* **BRANO CITATO**:
---------------

Michele Marraffa alla guida d'uno dei suoi automezzi

 

     MM sa essere un capo spartano e operaio, capace di guidare per un continente un convoglio con mezzi speciali per trasporti eccezionali. Fosse nato ai tempi della conquista del West, sarebbe stato alla guida d’una carovana di pionieri. Occhio di lince e fucile Winchester con il colpo in canna, eccolo appollaiato sul carro di testa che s’inoltra lungo praterie e canyon sconosciuti guardandosi dalle imboscate dei comunist … Ehm: dei pellerossa.

---------------

* **DATI FORNITI**:

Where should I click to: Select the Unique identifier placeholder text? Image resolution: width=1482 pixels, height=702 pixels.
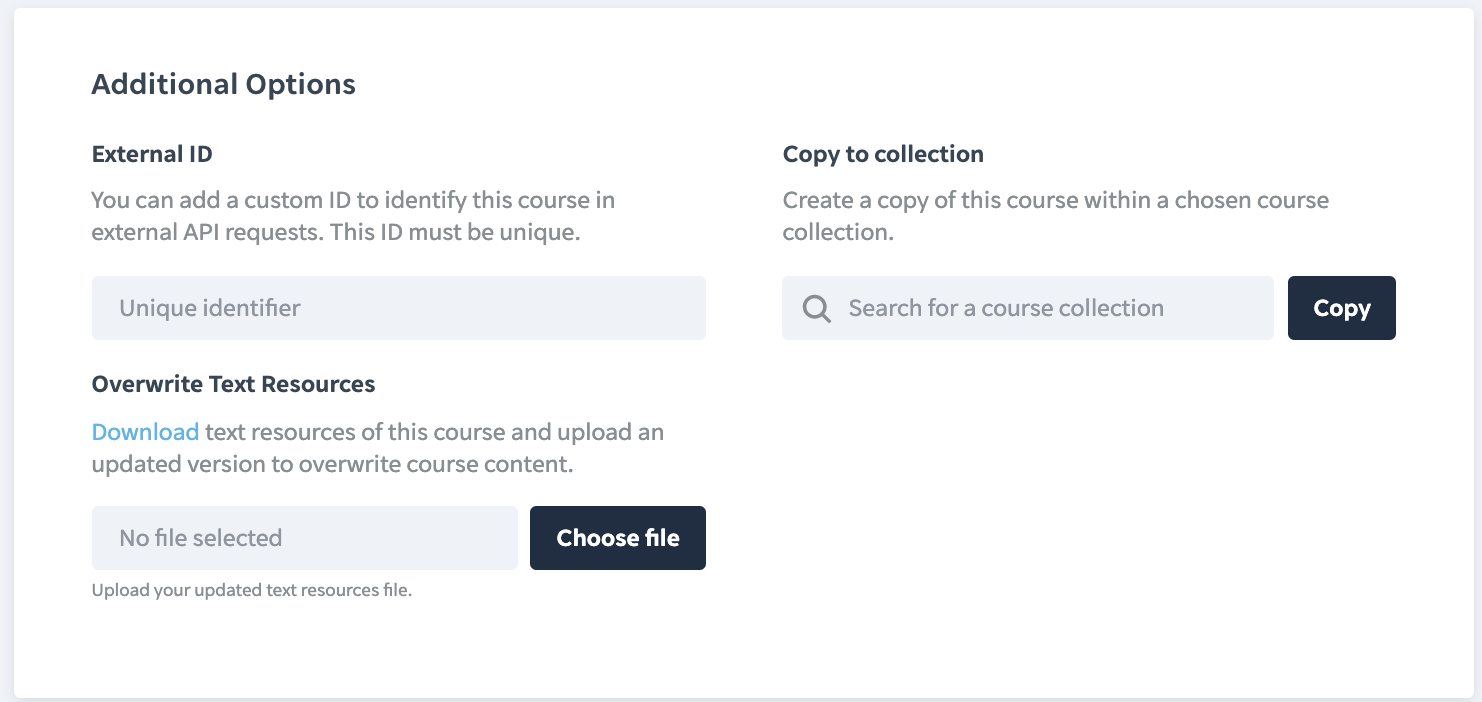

---------------

* **COMPITO RICHIESTO**:
Prosegui il brano su Michele Marraffa, riprendendo subito dopo l'ultima frase riportata.

* **RISULTATO FINALE**:
     Giustamente, con tanti perdigiorno a Montecitorio e a Palazzo Madama a rovinare l'Italia, Marraffa avrà sognato d'essere protagonista, in un'infuocata commissione parlamentare o in un emiciclo, d'un piano industriale serio per Taranto. Ce lo vedo, aria cazzuta, naso affilato, sguardo spiritato, ghigno da combattimento, affrontare in anglo-martinese il collega Lakshmi Mittal in persona: «Cumbèrɘ, l’amma spɘcciàjɘ d’nguacchià Tardɘ? If you want to stay here, our children must not breathe the crap from your factory. Let’s make a nice ecological conversion plan. Pójɘ scĕmɘ da l’amichɘ mìgghjɘ Berlusconi e jɘddɘ annŭscɘ a nóugguɘ to Mario Draghi to let us finance it» (compare, la vogliamo finire d’inquinare Taranto? Se vuoi restare qui, i nostri bambini non devono più respirare le schifezze che fuoriescono dalla tua fabbrica. Facciamo un bel piano di riconversione ecologica. Poi andiamo dall’amico mio Berlusconi e lui ci porta da Mario Draghi per farcelo finanziare). Altro che la senatrice Barbara Lezzi, quella che voleva sostituire l'acciaio con le cozze ...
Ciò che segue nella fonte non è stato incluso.